MACERIE. Ciò che resta, ciò che nasce

10 marzo – 10 aprile 2026. 

Dove: Università Cattolica del Sacro Cuore, Largo Gemelli 1, Milano.

Orari:

Lunedì – venerdì: 8- 21 

Sabato: 8 – 20

Ingresso gratuito

I prestigiosi spazi dell’Università Cattolica del Sacro Cuore di Milano accoglieranno le opere di Carlo Zinelli, dal 10 Marzo al 10 Aprile, all’interno del progetto Itinerari d’Arte e Spiritualità. La mostra è organizzata dal Centro Pastorale dell’Università in collaborazione con il Dipartimento di Storia dell’Arte e gli studenti dell’Ateneo.

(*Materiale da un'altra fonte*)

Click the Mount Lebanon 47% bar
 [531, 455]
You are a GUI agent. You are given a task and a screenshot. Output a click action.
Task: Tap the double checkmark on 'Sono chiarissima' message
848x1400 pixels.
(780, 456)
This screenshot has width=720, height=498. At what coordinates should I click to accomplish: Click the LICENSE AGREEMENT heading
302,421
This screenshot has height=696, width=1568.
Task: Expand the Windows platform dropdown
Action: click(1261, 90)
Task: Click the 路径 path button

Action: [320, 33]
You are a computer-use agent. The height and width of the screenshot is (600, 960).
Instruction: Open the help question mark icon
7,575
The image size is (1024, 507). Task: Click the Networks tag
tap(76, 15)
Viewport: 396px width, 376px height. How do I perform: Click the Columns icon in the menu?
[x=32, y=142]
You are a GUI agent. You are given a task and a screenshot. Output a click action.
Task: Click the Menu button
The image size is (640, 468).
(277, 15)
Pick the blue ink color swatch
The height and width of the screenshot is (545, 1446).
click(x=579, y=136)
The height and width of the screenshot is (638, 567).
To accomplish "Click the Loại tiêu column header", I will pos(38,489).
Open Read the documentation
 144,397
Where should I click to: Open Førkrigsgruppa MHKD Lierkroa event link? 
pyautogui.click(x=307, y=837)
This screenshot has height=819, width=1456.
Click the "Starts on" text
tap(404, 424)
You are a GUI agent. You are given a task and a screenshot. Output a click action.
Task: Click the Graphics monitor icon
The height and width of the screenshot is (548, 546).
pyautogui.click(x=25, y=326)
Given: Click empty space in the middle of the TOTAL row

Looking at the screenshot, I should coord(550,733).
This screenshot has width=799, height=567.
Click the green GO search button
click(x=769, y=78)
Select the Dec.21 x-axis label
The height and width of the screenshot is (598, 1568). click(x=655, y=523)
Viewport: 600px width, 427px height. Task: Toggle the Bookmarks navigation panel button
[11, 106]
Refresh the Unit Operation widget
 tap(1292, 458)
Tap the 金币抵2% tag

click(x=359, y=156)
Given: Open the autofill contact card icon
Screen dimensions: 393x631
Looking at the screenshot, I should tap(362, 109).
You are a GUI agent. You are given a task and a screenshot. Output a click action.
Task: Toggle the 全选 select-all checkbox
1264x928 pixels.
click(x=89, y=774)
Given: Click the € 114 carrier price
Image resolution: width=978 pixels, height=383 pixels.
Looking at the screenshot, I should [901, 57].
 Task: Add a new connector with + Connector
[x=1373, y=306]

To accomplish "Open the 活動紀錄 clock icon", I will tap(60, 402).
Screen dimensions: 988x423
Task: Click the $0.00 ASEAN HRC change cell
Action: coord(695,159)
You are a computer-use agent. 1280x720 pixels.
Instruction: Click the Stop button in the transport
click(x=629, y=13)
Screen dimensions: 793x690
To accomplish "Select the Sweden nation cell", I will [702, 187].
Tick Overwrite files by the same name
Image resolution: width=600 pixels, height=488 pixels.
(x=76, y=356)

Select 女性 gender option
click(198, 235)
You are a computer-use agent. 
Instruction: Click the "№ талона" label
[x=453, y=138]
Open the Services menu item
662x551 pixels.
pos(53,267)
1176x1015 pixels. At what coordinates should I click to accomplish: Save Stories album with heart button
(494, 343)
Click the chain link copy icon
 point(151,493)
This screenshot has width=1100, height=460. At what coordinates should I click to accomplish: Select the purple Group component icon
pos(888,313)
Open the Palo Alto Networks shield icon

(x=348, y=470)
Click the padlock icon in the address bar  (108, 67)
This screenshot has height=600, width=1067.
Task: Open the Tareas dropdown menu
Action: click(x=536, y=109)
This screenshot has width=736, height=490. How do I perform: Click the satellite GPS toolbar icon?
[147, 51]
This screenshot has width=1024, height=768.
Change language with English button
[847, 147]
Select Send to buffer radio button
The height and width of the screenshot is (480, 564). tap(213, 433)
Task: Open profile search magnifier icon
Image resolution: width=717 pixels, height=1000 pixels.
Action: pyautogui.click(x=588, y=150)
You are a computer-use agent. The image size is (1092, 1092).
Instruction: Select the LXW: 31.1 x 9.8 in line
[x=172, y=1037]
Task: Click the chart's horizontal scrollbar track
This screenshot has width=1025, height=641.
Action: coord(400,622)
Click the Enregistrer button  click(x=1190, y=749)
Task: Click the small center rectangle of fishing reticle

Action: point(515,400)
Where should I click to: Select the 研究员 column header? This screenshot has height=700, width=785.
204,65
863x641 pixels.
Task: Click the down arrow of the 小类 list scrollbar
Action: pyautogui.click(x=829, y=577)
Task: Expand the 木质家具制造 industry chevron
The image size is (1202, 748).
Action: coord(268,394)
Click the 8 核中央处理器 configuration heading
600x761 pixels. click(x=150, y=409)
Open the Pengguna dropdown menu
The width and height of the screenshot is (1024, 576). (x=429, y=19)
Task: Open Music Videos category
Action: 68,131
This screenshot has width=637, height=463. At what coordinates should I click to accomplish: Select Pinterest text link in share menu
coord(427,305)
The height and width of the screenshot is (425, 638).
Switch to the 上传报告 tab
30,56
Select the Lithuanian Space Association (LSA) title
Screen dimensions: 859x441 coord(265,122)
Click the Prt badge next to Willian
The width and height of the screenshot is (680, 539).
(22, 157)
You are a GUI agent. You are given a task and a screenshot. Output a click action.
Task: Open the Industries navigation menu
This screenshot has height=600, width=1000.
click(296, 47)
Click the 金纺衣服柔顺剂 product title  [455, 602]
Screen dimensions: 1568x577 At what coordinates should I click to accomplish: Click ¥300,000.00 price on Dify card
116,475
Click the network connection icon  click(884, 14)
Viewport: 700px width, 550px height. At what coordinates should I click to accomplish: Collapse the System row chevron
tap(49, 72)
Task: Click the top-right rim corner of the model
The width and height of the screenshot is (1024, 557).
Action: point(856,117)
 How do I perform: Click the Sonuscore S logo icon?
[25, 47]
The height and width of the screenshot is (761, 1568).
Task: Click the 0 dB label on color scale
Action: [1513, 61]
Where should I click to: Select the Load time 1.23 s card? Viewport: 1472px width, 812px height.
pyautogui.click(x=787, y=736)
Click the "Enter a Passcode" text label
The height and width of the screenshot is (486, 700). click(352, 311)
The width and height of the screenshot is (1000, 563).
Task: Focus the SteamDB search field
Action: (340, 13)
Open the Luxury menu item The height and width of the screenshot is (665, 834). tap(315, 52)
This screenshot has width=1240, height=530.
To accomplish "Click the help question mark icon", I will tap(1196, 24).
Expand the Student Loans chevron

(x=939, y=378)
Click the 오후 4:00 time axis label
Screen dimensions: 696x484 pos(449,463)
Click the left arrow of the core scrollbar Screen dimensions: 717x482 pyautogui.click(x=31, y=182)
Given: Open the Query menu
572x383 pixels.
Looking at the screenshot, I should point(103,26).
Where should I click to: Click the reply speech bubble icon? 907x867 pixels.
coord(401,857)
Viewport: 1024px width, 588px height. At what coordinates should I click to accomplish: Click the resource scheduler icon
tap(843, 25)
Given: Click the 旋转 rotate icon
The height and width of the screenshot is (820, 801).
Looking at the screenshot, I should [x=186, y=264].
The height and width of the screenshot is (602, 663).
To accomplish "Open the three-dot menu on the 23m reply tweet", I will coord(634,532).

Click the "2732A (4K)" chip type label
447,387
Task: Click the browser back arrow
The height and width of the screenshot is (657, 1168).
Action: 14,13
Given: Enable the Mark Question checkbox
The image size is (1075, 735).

La gestione dell’esposizione d’arte contemporanea è affidata a studenti e studentesse che, oltre alla proposta degli artisti dai differenti linguaggi, si occupano della curatela e dell’organizzazione degli eventi, supportati, da un punto di vista scientifico e professionale, dal Dipartimento di Storia dell’Arte. Un’esperienza in cui le giovani generazioni possono attivamente esprimersi mettendo alla prova le competenze acquisite. Un ringraziamento particolare alle studentesse Daria Ferrari e Giulia Milanese, curatrici delle opere di Zinelli, tra cui una della FCCZ, per la loro capacità nel collaborare in modo partecipato e efficiente con la Fondazione durante la parte organizzativa.

Il titolo scelto per l’edizione del 2026 è “Macerie. Ciò che resta, ciò che nasce”.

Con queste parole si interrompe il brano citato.